This quart mug which is of quart capacity, dates to around 1840, and is by the well known Birmingham makers Yates & Birch, whose mark is to the right hand side of the handle above “QUART”. There are three verification marks below the rim, two of which are a crowned VR over HB above H (Haslingden in Lancashire – see Marks and Marking of Weights and Measures of the British Isles – Ricketts & Douglas). ). There are two wrigglework cartouches to the front of the body which read “P. Pollard, Talbot Hotel” and “Old Talbot 1626”. The inscriptions suggest the mug was originally used in the Talbot Hotel, Oundle in Northamptonshire which was rebuilt in 1626, using stone and a staircase from the ruins of nearby Fotheringhay castle. Mary Queen of Scots was executed at the castle in 1587 which led to it being subsequently demolished by Mary Queen of Scots’ son and grandson. How the mug acquired verification marks for Haslingden in Lancashire remains a mystery. The mug is in good condition with general wear commensurate with age (see images) but no splits, holes or repairs, and would make a great display piece.

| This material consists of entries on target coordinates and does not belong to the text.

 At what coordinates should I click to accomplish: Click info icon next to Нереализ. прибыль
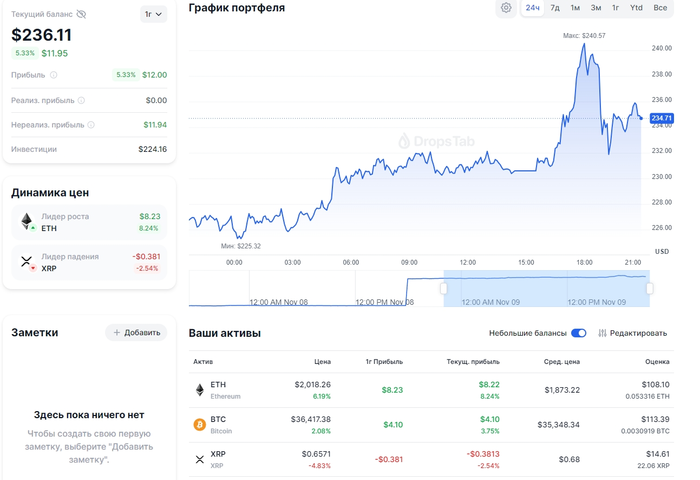coord(91,125)
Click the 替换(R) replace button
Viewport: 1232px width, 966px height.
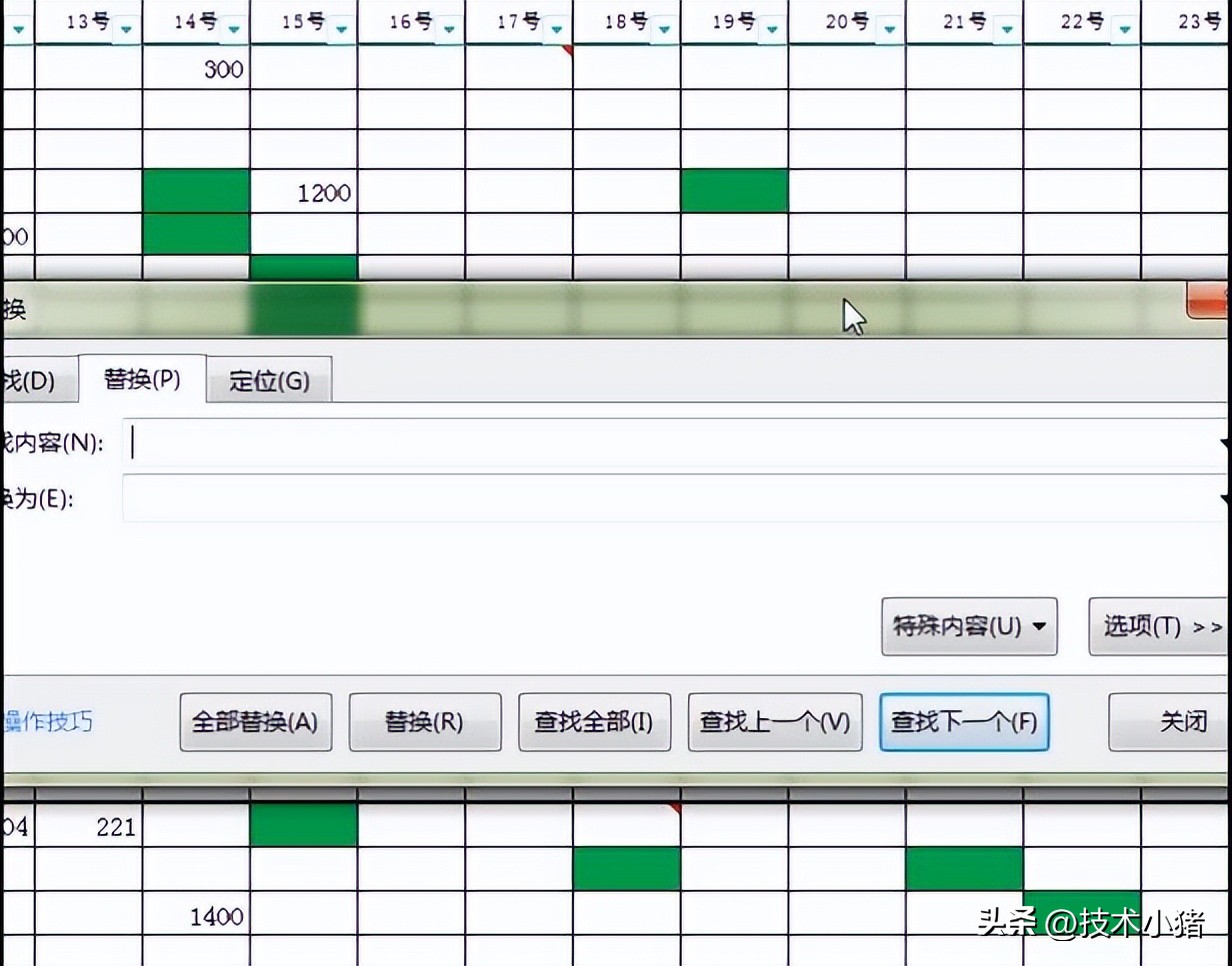425,722
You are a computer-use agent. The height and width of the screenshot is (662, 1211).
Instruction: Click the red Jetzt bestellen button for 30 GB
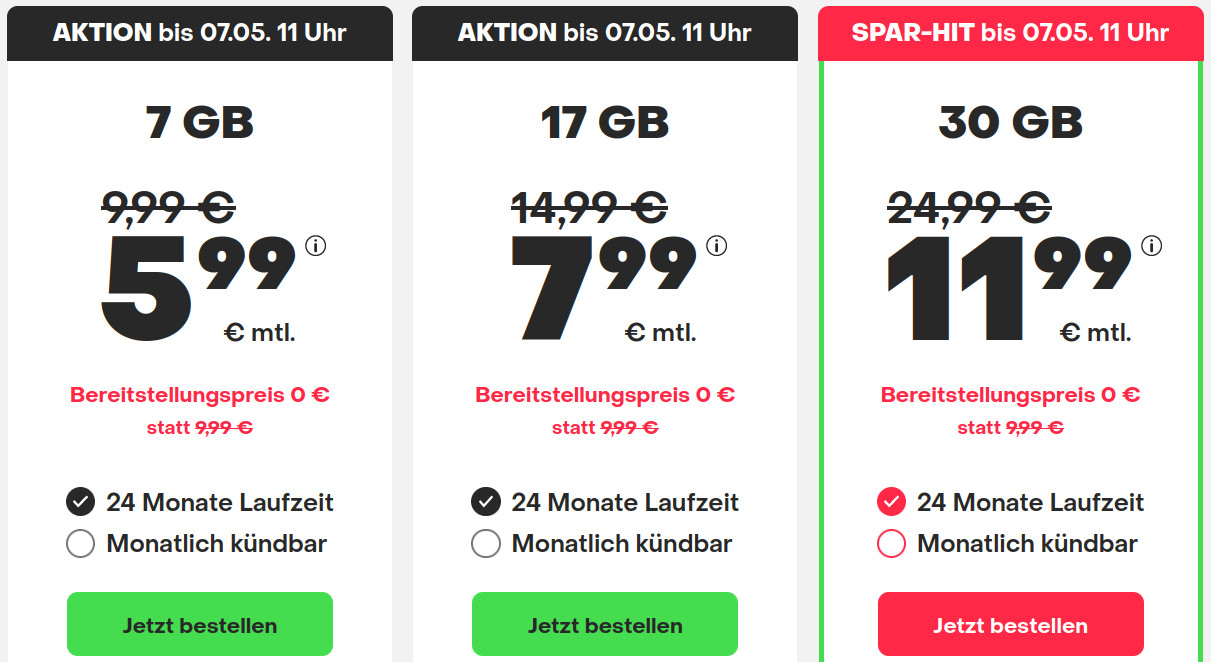coord(1010,624)
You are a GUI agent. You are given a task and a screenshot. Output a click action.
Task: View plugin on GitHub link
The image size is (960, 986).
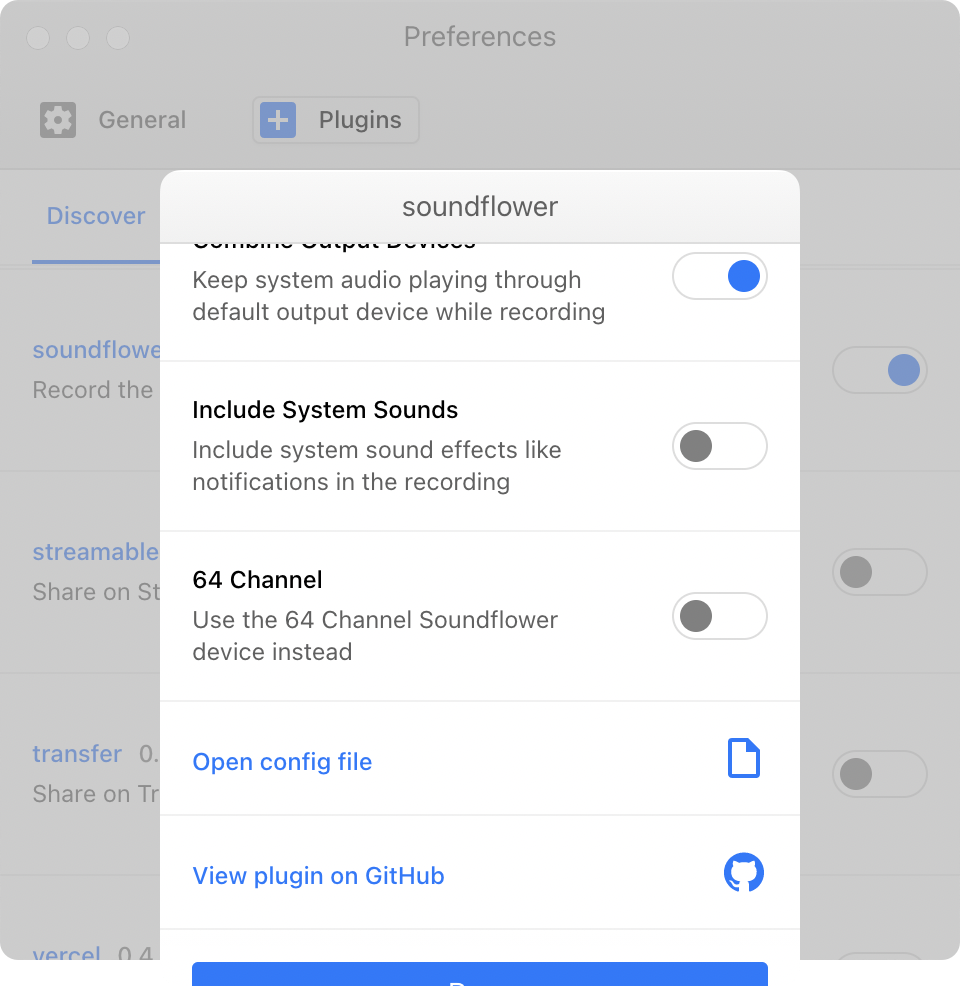(x=318, y=875)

A mystery. Neato. Came in the mail today. Picked up at eBay, it ended up being $75 bucks all in for door to door delivery across the ocean. Best of all, it is a quart with plenty of interesting markings indicating that it was from this still functioning hotel in Northamptonshire from perhaps the 1840s. Definitely marked for the Victorian era. But it is old pewter so I may have to do a bit more research before I make it my primary drinking tankard. Never cared much for the look around the gills of any Victorians I have run across. But it does pose the prospect that a few more could be acquired with a good chance of having a thinking persons quart tankard drinking association. Extra points for showing up with one like this.